Complex functions are meant to be functions accessing information
from various subsystems and outputting control commands to various
subsystems. Normally, the validation of these functions is
performed on the complete overall system. However, the validation
may require the availability of the overall system. For the
validation of subsystems, the input vectors for the subsystems may
be available. The validation also presupposes knowledge of the
respective performance of the subsystems involved in the overall
system.
[0003] In a model-driven development of hardware-related software,
models are currently configured to control and to route, and a
corresponding control code is loaded onto a target system. Such a
development typically has development stages MIL ("model in the
loop"), SIL ("software in the loop"), VPIL ("virtual platform in
the loop") (e.g., software running on a virtual hardware simulating
the target system), and HIL ("hardware in the loop") (e.g.,
software running on information communication technology hardware
driving an existing prototype).
[0004] As a development model, the V model represents the current
standard of development for IT systems and may be the basis for the
interdisciplinary system development. On the left-hand branch of
the V model, there is ever-increasing detailing of the analysis and
of the design of systems up to components and the implementation of
the software and production of prototypes at the end. On the
right-hand branch of the V model, integration steps and tests take
place, starting from the component level up to the system level and
through the acceptance test of the overall system.

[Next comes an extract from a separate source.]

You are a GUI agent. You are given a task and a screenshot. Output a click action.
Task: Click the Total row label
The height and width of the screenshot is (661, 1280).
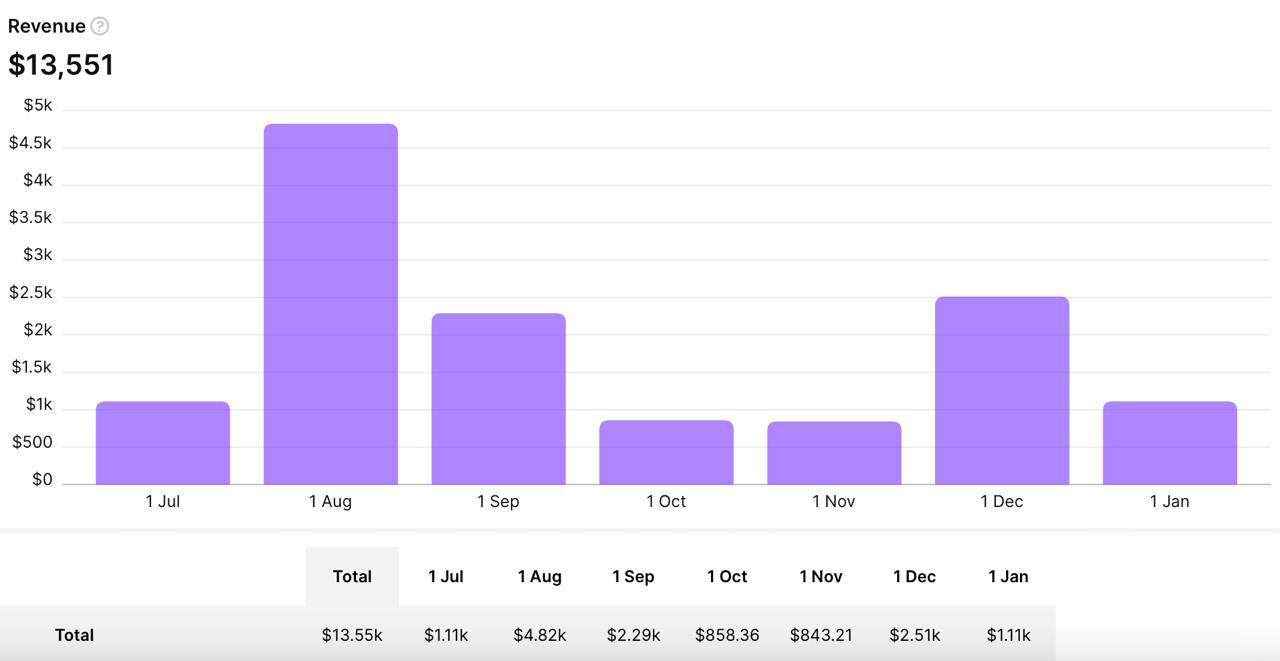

[0005] More frequently, the development of complex
hardware/software is becoming an interdisciplinary task bringing
mechatronics, electronics and software together to become a
functional unit. The interdisciplinary task is lengthy, expensive
and renders the individual disciplines interdependent. In most
cases, components may only be tested completely when the entire
system is available, with correspondingly high costs for the
prototypes. Pure software models encounter limits in this process
because the software models never reproduce reality at up to
100%.
SUMMARY AND DESCRIPTION
[0006] The scope of the present invention is defined solely by the
appended claims and is not affected to any degree by the statements
within this summary.
[0007] One or more of the present embodiments may obviate one or
more of the drawbacks or limitations in the related art. For
example, a method is provided for computer-supported development of
an overall system including subsystems such that the disadvantages
mentioned above are avoided as far as possible and an overall
system development may be performed in a more rapid, distributed,
reliable and systematic manner.
[0008] One or more of the present embodiments provides a method for
computer-supported development of an overall system including
subsystems. The method includes a combination of real product
models and virtual performance models simulated in real time and
used in the phases of the right-hand branch of the V model. The
development stages "MIL", "SIL" and "VPIL" each have an
environmental model, a reusable multiphysics model and a software,
and the development stage "HIL", apart from the environmental
model, also has a residual physics unit for simulation of the parts
of the hardware of a product that are only present virtually. As
such, a temporarily parallel and spatially distributed integration
and a corresponding test of components at different levels (e.g.,
the right-hand branch of a V model) is provided taking place on the
part of the system developer. For example, control and regulating
functions or processes for the overall system level may already be
developed, even though not all the subsystems are present. Parallel
installations may not be necessary on which new processes are run
in in advance.
[0009] For example, safety-critical systems may be tested overall
in the laboratory before the real overall system is tested in a
real environment. Some components of the development method (e.g.,
real-time multiphysics models from the simulation and automatic
system tests of the "HIL" development stage) may be reused.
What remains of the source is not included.